M. [B] [N] et Mme [W] [Z], partie perdante, seront solidairement condamnés aux dépens.
Sur l’article 700 du Code de procédure civile
En application de l’article 700 du code de procédure civile, le juge condamne la partie tenue aux dépens ou qui perd son procès à payer :
1° A l’autre partie la somme qu’il détermine, au titre des frais exposés et non compris dans les dépens ;
2° Et, le cas échéant, à l’avocat du bénéficiaire de l’aide juridictionnelle partielle ou totale une somme au titre des honoraires et frais, non compris dans les dépens, que le bénéficiaire de l’aide aurait exposés s’il n’avait pas eu cette aide. Dans ce cas, il est procédé comme il est dit aux alinéas 3 et 4 de l’article 37 de la loi n° 91-647 du 10 juillet 1991.
Dans tous les cas, le juge tient compte de l’équité ou de la situation économique de la partie condamnée. Il peut, même d’office, pour des raisons tirées des mêmes considérations, dire qu’il n’y a pas lieu à ces condamnations. Néanmoins, s’il alloue une somme au titre du 2° du présent article, celle-ci ne peut être inférieure à la part contributive de l’État.
Condamné aux dépens, M. [B] [N] et Mme [W] [Z] devront verser à M. [M] et Mme [O] [R] une somme qu’il est équitable de fixer à 600,00 euros, sur le fondement de l’article 700 du code de procédure civile.

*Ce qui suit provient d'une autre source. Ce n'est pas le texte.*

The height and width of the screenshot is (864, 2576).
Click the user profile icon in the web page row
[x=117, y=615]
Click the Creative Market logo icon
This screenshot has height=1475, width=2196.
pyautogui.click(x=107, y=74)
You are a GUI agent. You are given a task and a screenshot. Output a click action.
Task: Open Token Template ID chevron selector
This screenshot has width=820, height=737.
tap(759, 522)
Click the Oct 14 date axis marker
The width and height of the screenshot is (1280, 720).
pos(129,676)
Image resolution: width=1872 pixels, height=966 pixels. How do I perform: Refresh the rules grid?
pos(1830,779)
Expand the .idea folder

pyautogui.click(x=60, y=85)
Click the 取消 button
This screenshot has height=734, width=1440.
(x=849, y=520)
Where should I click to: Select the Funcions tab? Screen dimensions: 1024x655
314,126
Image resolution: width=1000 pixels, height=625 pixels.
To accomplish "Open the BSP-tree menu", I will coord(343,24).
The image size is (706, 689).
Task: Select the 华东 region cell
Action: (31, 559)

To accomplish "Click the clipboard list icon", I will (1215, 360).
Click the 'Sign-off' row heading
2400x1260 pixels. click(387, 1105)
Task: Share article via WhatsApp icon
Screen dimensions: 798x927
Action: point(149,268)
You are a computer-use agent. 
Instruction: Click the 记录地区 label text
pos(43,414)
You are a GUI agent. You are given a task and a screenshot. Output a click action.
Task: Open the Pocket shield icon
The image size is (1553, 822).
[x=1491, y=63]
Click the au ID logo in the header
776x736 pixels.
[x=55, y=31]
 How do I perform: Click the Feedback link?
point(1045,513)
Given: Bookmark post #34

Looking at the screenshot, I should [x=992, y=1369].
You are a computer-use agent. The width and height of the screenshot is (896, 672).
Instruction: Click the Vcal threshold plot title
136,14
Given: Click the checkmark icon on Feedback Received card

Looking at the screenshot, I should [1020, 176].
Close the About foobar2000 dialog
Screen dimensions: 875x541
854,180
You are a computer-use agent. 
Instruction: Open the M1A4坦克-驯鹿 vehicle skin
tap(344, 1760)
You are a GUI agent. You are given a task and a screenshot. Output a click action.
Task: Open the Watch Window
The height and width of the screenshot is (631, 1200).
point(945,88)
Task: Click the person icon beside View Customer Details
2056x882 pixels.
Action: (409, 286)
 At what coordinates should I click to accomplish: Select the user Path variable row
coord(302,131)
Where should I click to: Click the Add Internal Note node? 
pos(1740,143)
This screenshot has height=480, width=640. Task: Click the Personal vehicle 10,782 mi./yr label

Sur l’exécution provisoire
Aux termes de l’article 514 du code de procédure civile, les décisions de première instance sont de droit exécutoires à titre provisoire à moins que la loi ou la décision rendue n’en dispose autrement.
Il convient de rappeler que l’exécution provisoire est de droit.
PAR CES MOTIFS
Le Juge des contentieux de la protection, statuant publiquement, par jugement réputé contradictoire, rendu en premier ressort et par mise à disposition au greffe,
DÉCLARE valide le congé aux fins de reprise pour habitation délivré le 15 novembre 2024 sur le fondement de l’article 15 de la loi n°89-462 du 6 juillet 1989 par M. [M] et Mme [O] [R] ;
PRONONCE la résiliation du bail de l’appartement situé [Adresse 6][Adresse 7] à [Localité 1] à la date du 16 juin 2025 ;
DÉCLARE en conséquence M. [B] [N] et Mme [W] [Z] occupants sans droit ni titre des lieux situés à l’adresse ci-dessus mentionnée à compter du 16 juin 2025 ;
CONDAMNE solidairement M. [B] [N] et Mme [W] [Z] à payer à M. [M] et Mme [O] [R] une indemnité d’occupation d’un montant équivalent à celui des loyers et charges qui auraient été dus en cas de non-résiliation du bail, à compter de la résiliation du bail jusqu’à la libération effective des lieux et conformément au principe de la réparation intégrale, cette indemnité mensuelle d’occupation sera indexée, le cas échéant, selon les modalités prévues au contrat de bail ;
DIT qu’à défaut par M. [B] [N] et Mme [W] [Z] d’avoir libéré les lieux loués, DEUX MOIS après la notification au préfet du commandement d’avoir à quitter les lieux, il sera procédé à leur expulsion et à celle de tous occupants de leur chef, avec l’assistance de la force publique si besoin est, et au transport des meubles laissés dans les lieux aux frais de l’expulsé, dans tel garde-meuble désigné par lui ou à défaut par le bailleur ;
DIT que la présente décision sera transmise au préfet de l’Hérault en application de l’article R. 412-2 du code des procédures civiles d’exécution ;
CONDAMNE solidairement M. [B] [N] et Mme [W] [Z] à payer à M. [M] et Mme [O] [R] une somme de 600,00 euros au titre des dommages et intérêts ;
CONDAMNE solidairement M. [B] [N] et Mme [W] [Z] à payer à M. [M] et Mme [O] [R] une somme de 600,00 euros sur le fondement de l’article 700 du code de procédure civile ;
CONDAMNE solidairement M. [B] [N] et Mme [W] [Z] aux dépens de l’instance y compris le coût du congé et de la présente assignation ;
DIT que s’il devait être exposé des dépens pour l’exécution de la décision, ils seraient solidairement à la charge de M. [B] [N] et Mme [W] [Z] ;
RAPPELLE que l’exécution provisoire est de droit.